The past isn't something that can be problem solved . The future? Sure. But what's happened has happened. I cannot change the past, and that's the issue. The mistake has already been made.
I let Imogen fall into the hands of my enemy, and I almost lost her because of it.
Thankfully, Silas serves me neither platitudes nor solutions as he walks a pace behind me.
Does he understand my need for release?
When I finally burst through the metal door to the mountaintop, I scream.
I pull my gun from its holster at my side, and direct all that burning fire inside of me at the snow-covered targets. White puffs explode with each bullet, and far too soon, I'm pulling an empty trigger.
I throw the gun down, the hot metal melting the snow underneath it, and storm to the storage closet. I hold my hand out, staring at the little lock.
"Key, please," I grind out.
But instead of a physical key landing in my palm, shadows curl around the lock, breaking it. The pieces fall into the snow.
The jerking of the rifle into my shoulder each time I pull the trigger steadies my heart, gives it a rhythm to follow.
When there are no bullets left in the gun, and no ammunition left in me to keep going, I collapse in the snow. The cold wet seeps into my hair and my clothes, but I don't care. It's a salve on my burning soul.

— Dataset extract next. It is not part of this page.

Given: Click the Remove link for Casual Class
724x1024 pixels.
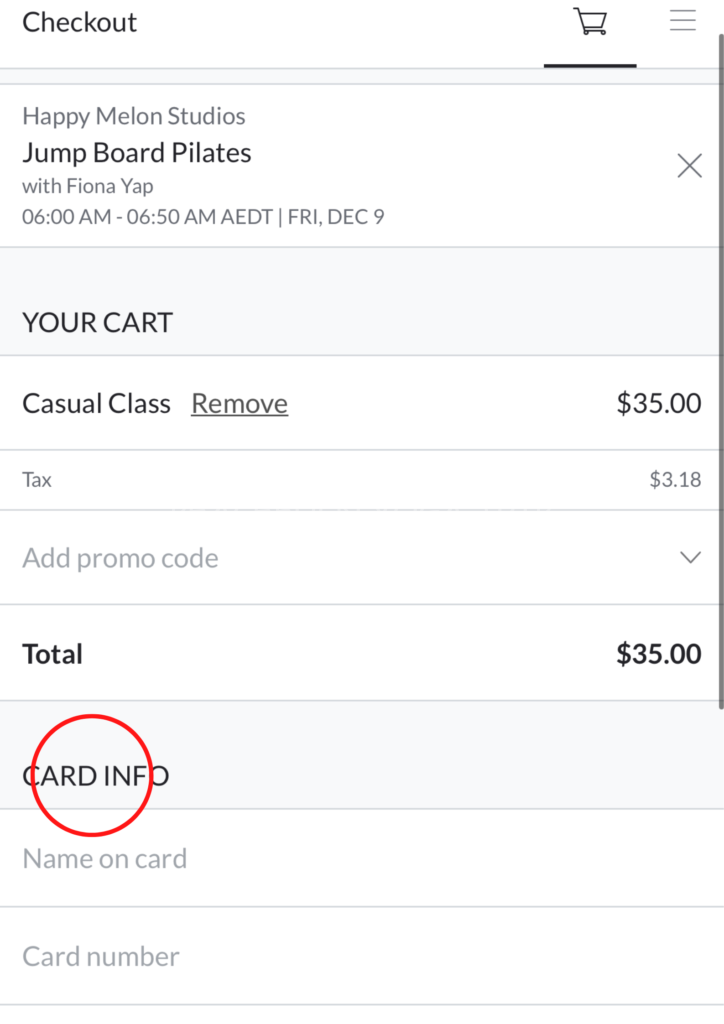Looking at the screenshot, I should click(x=239, y=404).
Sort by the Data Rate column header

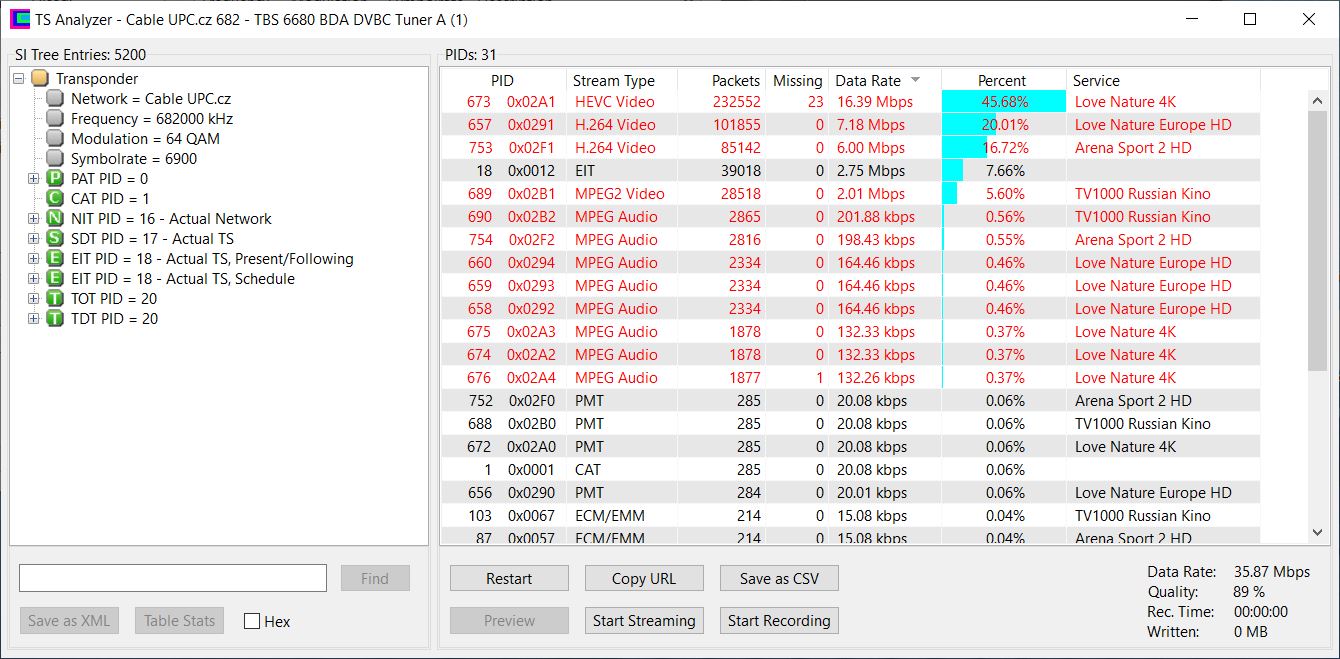(x=868, y=81)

Snow crunches next to me, and out of my periphery, Silas copies me, making an angel in the white fluff. He lies there, unspeaking, both of us sinking deeper into the mountaintop.
If I stay here, let my body freeze in the snow, will time stop with my heart?
"I need to kill him, Silas," I say. "It's not a want anymore."
"You will," he promises.
"When?"
"I'm calling a meeting with the Sins in two days. Your doctor said Lust should be recovered by then," he answers me plainly, which I'm thankful for. "We'll get our revenge soon enough."
"Good."
The finality of the word echoes between the white-dusted cliffsides that tower around us. We lay there for who knows how long—until the clouds have finished their trek across the sky and our bones have gone numb from the cold.
"Tell me, Nora, when is a king not a king?"
My head turns to him, my cheek pressing into the icy ground. Silas stares off into the snowy peaks around us, searching for something we cannot see. My breath curls around me, floating into the sky.
"I don't know. When?"
"Even when he's dead, a king is still a king," he says. "But when he is alone, he is simply himself."
Silas's head turns to me.
I'm sucked into his eyes; the twin black holes are an endless abyss holding everything and nothing at the same time. In them, I find myself, something not completely whole, but not empty either— a kindred spirit .
"When I am here, I am just Silas. And it seems that when you are here, you are just Nora."
When I am with you, I am just Silas, the shadows that curl at our backs whisper.
His unrelenting gaze bores into me.
The hair on my neck stands on end, and my chest caves in on itself. Because I think the Unseelie King may be my friend.
I turn back to the sky.
"If you ever need this escape, it's here for you," Silas says. "But right now, you need to get back to your lover."
"Yeah," I say. "I do."
And when he reaches his hand out, I take it.